I loved science. I loved bugs. I loved looking at the stars. My father would buy science magazines, and as soon as he was not reading them anymore, I would get them and take them to my bedroom. I never really had any children’s books. I didn’t have any interest in them. But those science magazine, they were something else. Those bright blue backgrounds, molecules, DNA strands, and planet illustrations were so really very amazing. There was so much to learn. I wanted to know everything.
I loved science.
I had to go to kindergarten. There was the morning milk ritual, and then there was a long mind-numbing day. We would often paint. The lady who was taking care of us would tear off large sheets from a wallpaper sample binder, set up the brushes and the paint, and we were told to paint.
At the time, I very much enjoyed painting snails. I was fascinated with their patterns. Nobody would say anything, and I was happy with my spirals.
Everyday we were forced to lie down on the floor to nap. I was just looking forward to going back home.
We were told to draw a man.
One day though, it was different. We were told to draw a man. The lady insisted that it had to be drawn accurately and that we shouldn’t forget any bit. I got very excited. That was so cool.

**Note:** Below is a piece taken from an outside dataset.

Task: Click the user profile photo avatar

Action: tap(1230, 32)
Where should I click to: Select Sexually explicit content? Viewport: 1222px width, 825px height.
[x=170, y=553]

I had been looking at the health pages of my father’s science magazines, all the anatomical illustrations were so brilliant.
Something was missing
A boy next to me drew some sort of stick figure. I told him, that’s not what a man looks like, see! I was finishing my drawing, not a stick, the body had a bit of depth. I stopped. Something was missing, I thought. And I drew the male genitals, two balls and a little hose.
I drew the male genitals
I was very proud of me. I was glad I had learnt about it at home. I called the lady, telling her that I had finished my work. She took my drawing, looked at it, and then she got really mad. She crumpled the paper, and threw it to the trash. She then grabbed me by the ear, dragged me to a corner of the room, said that I was punished, and that I had to stay there.
I was punished
I was scared and offended. I was good, I worked hard, and my drawing was really great.
When it was time to go home, the lady told me to think of my foolishness, and of how sinful I am. She added that Jesus had seen everything and that I should ask his forgiveness because he was mad at me. I was 5, but I clearly remember wondering, why would he be mad at me, did he have no balls?